Willow no esperó respuesta. Lo que hizo fue salir del edificio. Su coche estaba en el taller y Mike se había ofrecido a llevarla a casa de Crysse. Obviamente, lo había olvidado y ella prefería caminar antes de interrumpir su historia de amor con la calculadora. Eso era lo que pasaba cuando una se enamora de un contable.
Willow apretó la correa del bolso. Daría un paseo para olvidarse del constructor y de las incesantes preguntas de su madre sobre los detalles de la boda. Le daba igual el color de las cintas en los bancos de la iglesia o si habría rosas suficientes. En un mundo en el que hay niños que nunca han tenido vacaciones y nunca las tendrían a menos que alguien como Emily Wootton lo hiciera posible, ese tipo de cosas no eran más que tonterías.
Pero ir andando fue un error. Llevaba zapatos nuevos y después de caminar un kilómetro tenía una ampolla en el talón. Si cojeaba en la iglesia, su madre la mataría. Aunque eso resolvería todos sus problemas de un tirón. La otra opción era tomar el autobús. Cuando llegó a la parada, apoyó su peso sobre el otro pie y esperó.
–¿Puedo llevarla a alguna parte, señorita?
Willow no pudo evitar que le diera un vuelco el corazón al escuchar la voz de Mike. Cuando se volvió, lo vio con su flequillo color miel cayéndole sobre la frente mientras le abría la puerta del jeep negro.
–Mi madre me ha dicho que no suba nunca al coche de un extraño –contestó, consciente de las miradas de envidia de las mujeres que había en la cola del autobús–. Creí que estabas demasiado ocupado.
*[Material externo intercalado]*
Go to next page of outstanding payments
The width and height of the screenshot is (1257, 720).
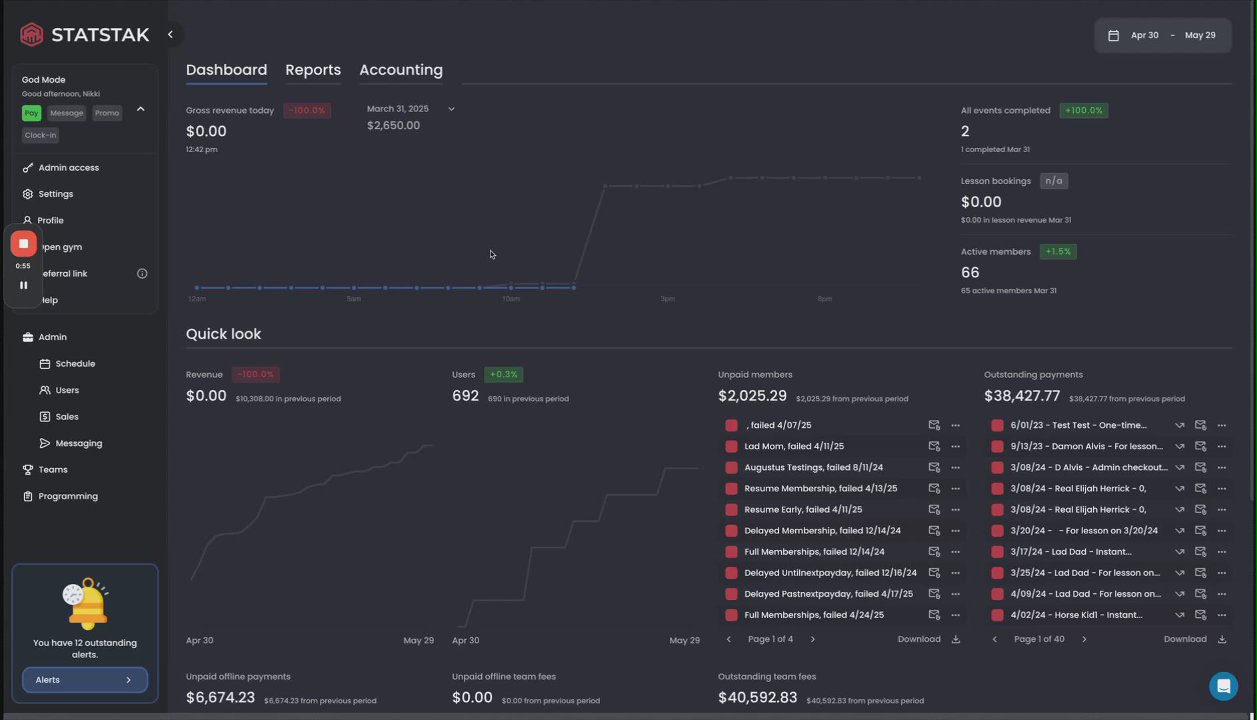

–Y lo estoy. Y tengo un dolor de cabeza espantoso. Por eso se me había olvidado que tenía que llevarte a casa de Crysse.
–Espero que la despedida de soltero mereciera la pena.
–No estoy seguro.
La despedida de soltero no había sido divertida. Ni todo el alcohol del mundo, ni las bromas de Cal y sus amigos habían conseguido hacerle olvidar el lío en el que se había metido.
–Por favor sube, Willow –insistió, observando los rostros expectantes que observaban el pequeño drama.
–¿Cómo sabías que no había pedido un taxi?
–Estabas enfadada –contestó Mike. Y no podía culparla–. Si yo hubiera estado enfadado, también habría ido andando.
–Pues habrías cometido un error –murmuró Willow, entrando en el coche. Estaban llamando demasiado la atención y no le hacía gracia–. Me ha salido una ampolla en el pie.
–Oh, pobrecita. Ven aquí –murmuró Mike, olvidando a los espectadores. Cuando la tomó en sus brazos, ella apoyó la cabeza en su hombro como un gatito–. Lo siento mucho.